自分でも、らしくないことをしていると思う。

彼女と一緒に過ごす時間は温かくて、優しくて、ささくれだった心が少しずつ癒されていくような心地だった。
いつの間にか絆されて、笑ってしまって、時折涙が出るほど愛おしい。

だから、多分。俺は前よりもっとずっと、人に優しくなれた。


「本気?」


坂井が俯いて問う。

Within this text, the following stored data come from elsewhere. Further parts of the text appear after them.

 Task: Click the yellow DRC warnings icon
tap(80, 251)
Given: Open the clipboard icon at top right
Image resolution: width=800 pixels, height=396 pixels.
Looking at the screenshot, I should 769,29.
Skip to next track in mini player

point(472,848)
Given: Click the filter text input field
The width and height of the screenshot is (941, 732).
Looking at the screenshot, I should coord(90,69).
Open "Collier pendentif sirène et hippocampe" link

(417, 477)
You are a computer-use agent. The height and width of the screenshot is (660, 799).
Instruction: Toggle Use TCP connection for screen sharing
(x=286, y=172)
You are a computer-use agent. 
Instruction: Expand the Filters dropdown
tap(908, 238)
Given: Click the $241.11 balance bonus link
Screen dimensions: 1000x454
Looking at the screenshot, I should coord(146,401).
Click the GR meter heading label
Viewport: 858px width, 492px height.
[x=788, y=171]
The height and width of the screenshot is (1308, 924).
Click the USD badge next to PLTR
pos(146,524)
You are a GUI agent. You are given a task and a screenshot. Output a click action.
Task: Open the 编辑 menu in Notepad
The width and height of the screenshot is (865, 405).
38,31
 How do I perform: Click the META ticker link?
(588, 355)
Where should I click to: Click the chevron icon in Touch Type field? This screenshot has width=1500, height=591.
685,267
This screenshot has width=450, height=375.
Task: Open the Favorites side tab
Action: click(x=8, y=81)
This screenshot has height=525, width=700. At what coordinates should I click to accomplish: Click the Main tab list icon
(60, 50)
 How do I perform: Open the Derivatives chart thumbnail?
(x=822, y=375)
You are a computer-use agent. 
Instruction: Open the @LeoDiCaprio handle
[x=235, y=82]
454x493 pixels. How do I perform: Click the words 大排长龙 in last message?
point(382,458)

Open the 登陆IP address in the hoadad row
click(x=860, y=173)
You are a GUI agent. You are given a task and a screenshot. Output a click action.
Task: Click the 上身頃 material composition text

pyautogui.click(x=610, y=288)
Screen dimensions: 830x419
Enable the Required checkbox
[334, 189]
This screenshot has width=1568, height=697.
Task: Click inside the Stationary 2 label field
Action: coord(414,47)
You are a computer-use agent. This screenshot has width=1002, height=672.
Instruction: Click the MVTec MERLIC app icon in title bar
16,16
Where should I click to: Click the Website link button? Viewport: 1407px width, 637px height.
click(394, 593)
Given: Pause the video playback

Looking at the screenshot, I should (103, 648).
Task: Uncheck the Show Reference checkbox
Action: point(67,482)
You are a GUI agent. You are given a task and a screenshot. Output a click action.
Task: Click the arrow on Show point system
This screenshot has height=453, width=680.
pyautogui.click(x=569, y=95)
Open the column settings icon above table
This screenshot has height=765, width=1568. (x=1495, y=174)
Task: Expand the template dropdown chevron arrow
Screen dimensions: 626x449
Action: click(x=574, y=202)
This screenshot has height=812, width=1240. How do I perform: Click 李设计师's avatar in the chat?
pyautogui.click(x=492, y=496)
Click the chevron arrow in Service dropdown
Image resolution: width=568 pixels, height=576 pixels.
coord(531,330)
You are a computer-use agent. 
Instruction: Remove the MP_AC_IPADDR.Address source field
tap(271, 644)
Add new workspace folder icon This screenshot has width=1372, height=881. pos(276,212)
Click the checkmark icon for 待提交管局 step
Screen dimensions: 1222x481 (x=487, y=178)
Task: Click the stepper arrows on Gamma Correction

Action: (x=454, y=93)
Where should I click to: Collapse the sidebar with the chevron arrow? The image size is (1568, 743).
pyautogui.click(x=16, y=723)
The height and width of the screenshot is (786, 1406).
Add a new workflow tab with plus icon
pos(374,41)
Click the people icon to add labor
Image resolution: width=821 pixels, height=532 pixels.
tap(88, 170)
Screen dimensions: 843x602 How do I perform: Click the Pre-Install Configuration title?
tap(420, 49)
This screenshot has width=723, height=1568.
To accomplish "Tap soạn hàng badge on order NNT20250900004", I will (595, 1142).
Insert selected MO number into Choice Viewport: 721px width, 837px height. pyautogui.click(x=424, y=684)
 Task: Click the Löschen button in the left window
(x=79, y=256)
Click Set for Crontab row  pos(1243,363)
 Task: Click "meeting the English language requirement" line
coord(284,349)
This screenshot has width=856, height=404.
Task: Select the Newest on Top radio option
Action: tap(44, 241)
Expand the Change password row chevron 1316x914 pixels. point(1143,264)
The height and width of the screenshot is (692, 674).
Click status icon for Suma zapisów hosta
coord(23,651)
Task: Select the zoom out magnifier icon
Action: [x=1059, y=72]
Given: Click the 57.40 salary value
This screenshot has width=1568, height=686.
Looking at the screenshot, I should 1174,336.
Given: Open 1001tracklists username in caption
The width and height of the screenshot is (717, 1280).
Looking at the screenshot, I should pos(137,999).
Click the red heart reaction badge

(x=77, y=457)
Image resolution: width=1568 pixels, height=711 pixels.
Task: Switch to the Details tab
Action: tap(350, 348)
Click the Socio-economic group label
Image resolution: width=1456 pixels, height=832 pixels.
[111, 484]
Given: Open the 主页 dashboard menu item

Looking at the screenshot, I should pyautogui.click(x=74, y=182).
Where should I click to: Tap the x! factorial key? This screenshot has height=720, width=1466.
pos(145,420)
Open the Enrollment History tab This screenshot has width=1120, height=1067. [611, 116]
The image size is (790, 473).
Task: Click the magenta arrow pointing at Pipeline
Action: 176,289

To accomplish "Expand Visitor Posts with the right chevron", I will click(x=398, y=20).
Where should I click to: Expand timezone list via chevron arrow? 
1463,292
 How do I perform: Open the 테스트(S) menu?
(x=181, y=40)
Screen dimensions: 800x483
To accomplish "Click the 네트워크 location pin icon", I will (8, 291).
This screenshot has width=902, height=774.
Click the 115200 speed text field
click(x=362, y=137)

表情は見えないが、その声は僅かに震えていた。


「羊ちゃんのことで本気じゃなかったことなんてない」

「……そっか」


俺もらしくないが、坂井だってらしくない。
そのらしさを振り切ってまで生まれた気持ちは、嘘偽りのないものだと信じている。


「分かった」


坂井が緩慢に顔を上げ、瞳を揺らす。引き結ばれた唇がささやかに弧を描いて、「人のいい笑顔」を形作る。
彼は今、自身の中の獰猛な欲望に蓋をして、仮面を被った。今、ここで、明確な線引きをした。

その温厚な笑顔が崩れたのは、列車から降りてきた彼が俺を見つけた時だった。
笑顔なことに相違はなかったものの、そこには悔しさ、切なさ、やるせなさ――しっかりと傷を負った、「男」の顔があった。